SoDRUS - Foi et droit
Qu'il s'agisse du port du kirpan ou du voile islamique à l'école ou encore des revendications autochtones s'appuyant sur des pratiques religieuses ancestrales, les questions religieuses sont de plus en plus présentes dans la société québécoise. Elles débordent désormais le simple cadre de la pratique du culte et viennent même bousculer certains fondements juridiques du droit.

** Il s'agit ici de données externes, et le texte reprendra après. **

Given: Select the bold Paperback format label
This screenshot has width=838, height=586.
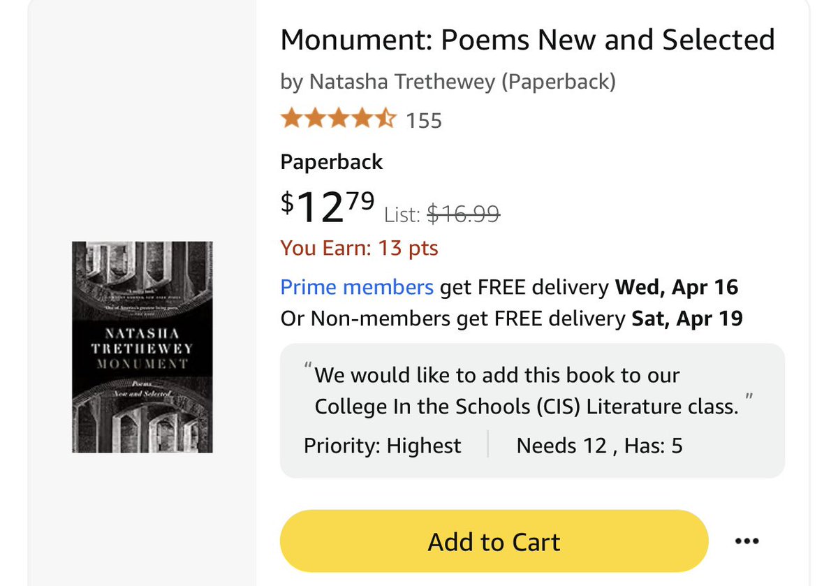Looking at the screenshot, I should click(332, 162).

C'est pour jeter un nouvel éclairage sur ces questions litigieuses que s'est formé l'an dernier le groupe Société, droit et religion de l'Université de Sherbrooke (SoDRUS). Le groupe comprend pour le moment trois membres, tous professeurs à l'Université de Sherbrooke.Directeur du groupe, Claude Gélinas est anthropologue spécialisé dans les droits religieux autochtones. Ses collègues sont Pierre Noël, théologien spécialisé dans le droit comparé des religions et Sébastien Lebel-Grenier, avocat spécialisé dans les rapports qui existent entre le droit et les questions d'identité. «Cela nous permet d'aborder ces questions de nature religieuse et culturelle par le biais de trois perspectives, soit le droit, l'anthropologie et la théologie», précise Claude Gélinas.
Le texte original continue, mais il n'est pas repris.